We all know that many golf clubs in this country are eking out a hand to mouth existence. In the current coronavirus crisis, not even great dollops of sanitiser and soap will prevent further ravages to already struggling facilities.

The appalling weather in recent weeks has been bad enough. The unrelenting march of Covid-19, however, has issued more red alerts than the Met Office ever could.

“This could have massive impacts on clubs,” said Simon Payne, the long-standing professional and secretary at Cowglen on Glasgow’s southside.

“I’ve been here for 30 years and the weather recently has been the worst I can remember in terms of getting out to play. But the addition of the coronavirus has made it a whole lot worse.

“Today (Friday) was quiet and the weather was decent. A normal day like this, with quite nice weather, should have been much busier.

“It’s a minefield. We don’t know how long it will be like this for. The Beast from the East a couple of years ago was the first time we had ever closed the place down entirely. Nobody was on site, it just shut.

“But this virus is a different kettle of fish. It’s the unknown. When the snow melted, you knew we would be back. But who knows with this?”

HeraldScotland:

Across the globe, things have accelerated in the last day or so. On Thursday night, the British and International Golf Greenkeeping Association (BIGGA), the PGA and the Golf Club Managers’ Association (GCMA), supported by the R&A, sent out a collaborative package of guidelines to help clubs weather the storm.

“That was very, very useful as it allowed us to sit down on Friday and work out some kind of battleplan,” said Payne.

“Up until then, I think people were maybe a bit blase about this but when you consider the wider ramifications, they are huge.

“There are knock on effects for green fees, subscriptions, bookings, our suppliers, from diesel for machinery to drink in the bar. If bar staff or catering staff are off, then takings are down. It’s everything.

“The worst-case scenario is if the green-keeping staff have to go into isolation, then the course doesn’t get maintained.

“The course is the No.1 thing for members. You can tell a volunteer how to lock the clubhouse but you can’t suddenly upskill someone to cut a green.

“We are coupling up with other clubs in the area with a kind of buddy system to help each other out just in case.

“Our course manager has a group of trusted friends at other courses so there will at least be a limited maintenance to keep things going should the worst happen.”

In these uncertain times, Payne is hoping the measures Cowglen have taken can limit the damage.

“You have to react and start thinking of everything,” he said of this hastily assembled rapid response unit. “People are handling pins, they are hand-ling ball washers and rakes in bunkers.
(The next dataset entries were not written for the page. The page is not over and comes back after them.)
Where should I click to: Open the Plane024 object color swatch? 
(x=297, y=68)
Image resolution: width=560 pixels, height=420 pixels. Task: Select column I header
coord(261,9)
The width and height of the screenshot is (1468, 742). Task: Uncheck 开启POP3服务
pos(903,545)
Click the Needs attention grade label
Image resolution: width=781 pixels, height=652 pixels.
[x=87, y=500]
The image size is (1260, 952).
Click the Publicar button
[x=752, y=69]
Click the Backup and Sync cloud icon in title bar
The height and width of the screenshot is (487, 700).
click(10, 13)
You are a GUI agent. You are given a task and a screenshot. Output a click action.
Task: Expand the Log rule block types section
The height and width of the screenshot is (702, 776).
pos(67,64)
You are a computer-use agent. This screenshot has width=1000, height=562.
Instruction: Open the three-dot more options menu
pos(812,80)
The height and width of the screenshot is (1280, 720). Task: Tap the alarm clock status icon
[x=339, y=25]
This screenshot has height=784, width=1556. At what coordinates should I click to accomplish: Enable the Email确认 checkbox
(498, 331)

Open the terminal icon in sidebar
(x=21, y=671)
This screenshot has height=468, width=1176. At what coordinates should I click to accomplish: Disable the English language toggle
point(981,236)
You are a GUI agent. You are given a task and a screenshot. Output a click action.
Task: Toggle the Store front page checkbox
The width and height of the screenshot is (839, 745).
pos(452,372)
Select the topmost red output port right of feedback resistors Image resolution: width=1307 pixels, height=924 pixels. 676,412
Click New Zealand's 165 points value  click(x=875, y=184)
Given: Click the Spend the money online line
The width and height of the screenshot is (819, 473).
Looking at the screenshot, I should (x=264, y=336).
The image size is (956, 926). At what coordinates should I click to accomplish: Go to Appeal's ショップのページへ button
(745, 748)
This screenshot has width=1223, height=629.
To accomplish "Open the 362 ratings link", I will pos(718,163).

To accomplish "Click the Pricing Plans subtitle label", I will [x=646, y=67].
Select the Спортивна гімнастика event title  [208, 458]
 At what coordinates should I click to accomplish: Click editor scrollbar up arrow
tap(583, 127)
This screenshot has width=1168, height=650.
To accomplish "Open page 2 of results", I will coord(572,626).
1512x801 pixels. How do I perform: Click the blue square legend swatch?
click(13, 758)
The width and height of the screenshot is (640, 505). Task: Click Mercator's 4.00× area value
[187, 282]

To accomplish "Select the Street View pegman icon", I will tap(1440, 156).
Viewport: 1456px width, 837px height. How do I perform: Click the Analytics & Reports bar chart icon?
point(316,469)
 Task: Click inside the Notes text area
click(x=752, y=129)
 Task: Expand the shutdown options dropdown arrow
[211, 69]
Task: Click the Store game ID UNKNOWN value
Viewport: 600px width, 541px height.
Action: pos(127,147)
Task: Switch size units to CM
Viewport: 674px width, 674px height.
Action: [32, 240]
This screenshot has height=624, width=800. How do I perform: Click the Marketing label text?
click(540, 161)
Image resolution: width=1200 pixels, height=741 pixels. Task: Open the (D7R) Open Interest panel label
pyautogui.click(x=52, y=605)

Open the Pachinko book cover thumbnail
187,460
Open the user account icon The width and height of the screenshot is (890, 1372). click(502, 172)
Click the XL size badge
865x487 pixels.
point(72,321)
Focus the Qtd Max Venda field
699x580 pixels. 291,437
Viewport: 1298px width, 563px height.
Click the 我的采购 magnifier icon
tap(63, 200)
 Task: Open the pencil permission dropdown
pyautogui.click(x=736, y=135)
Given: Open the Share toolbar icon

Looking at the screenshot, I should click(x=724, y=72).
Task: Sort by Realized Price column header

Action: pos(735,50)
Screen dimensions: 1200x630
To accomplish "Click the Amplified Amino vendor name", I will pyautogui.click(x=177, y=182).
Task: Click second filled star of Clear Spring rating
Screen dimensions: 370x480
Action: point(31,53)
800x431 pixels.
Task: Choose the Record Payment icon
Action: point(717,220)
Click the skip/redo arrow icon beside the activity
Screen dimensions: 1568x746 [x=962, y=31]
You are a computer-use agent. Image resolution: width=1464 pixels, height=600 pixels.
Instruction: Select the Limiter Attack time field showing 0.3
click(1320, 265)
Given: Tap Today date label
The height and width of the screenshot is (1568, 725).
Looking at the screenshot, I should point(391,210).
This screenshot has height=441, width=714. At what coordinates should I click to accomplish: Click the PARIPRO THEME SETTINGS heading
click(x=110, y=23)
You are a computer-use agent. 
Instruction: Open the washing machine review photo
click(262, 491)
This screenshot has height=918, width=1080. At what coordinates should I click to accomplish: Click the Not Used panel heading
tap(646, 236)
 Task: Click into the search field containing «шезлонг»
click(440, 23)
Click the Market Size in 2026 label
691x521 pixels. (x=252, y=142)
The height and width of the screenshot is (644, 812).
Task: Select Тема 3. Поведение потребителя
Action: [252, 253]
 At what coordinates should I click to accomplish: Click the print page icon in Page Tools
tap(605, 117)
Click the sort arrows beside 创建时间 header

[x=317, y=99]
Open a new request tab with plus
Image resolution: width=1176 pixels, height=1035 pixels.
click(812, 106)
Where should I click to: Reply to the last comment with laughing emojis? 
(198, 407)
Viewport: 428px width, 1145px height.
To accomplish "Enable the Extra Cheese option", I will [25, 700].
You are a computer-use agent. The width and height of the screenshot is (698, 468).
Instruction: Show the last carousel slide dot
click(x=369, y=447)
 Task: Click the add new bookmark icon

We started going through potential risks and they just grow and grow.

“Like a lot of clubs, the over-65s are a relatively large element here. Their health and well-being on our premises is paramount.

“The older golfers may now be considering just staying away and it will be interesting to monitor numbers going forward.

“While everybody has to take responsibility, we’ve just tried to do as much as possible to at least give members the confidence that we can operate as best we can.

“Many clubs are living hand to mouth. The impact of this could be hard to take for some.”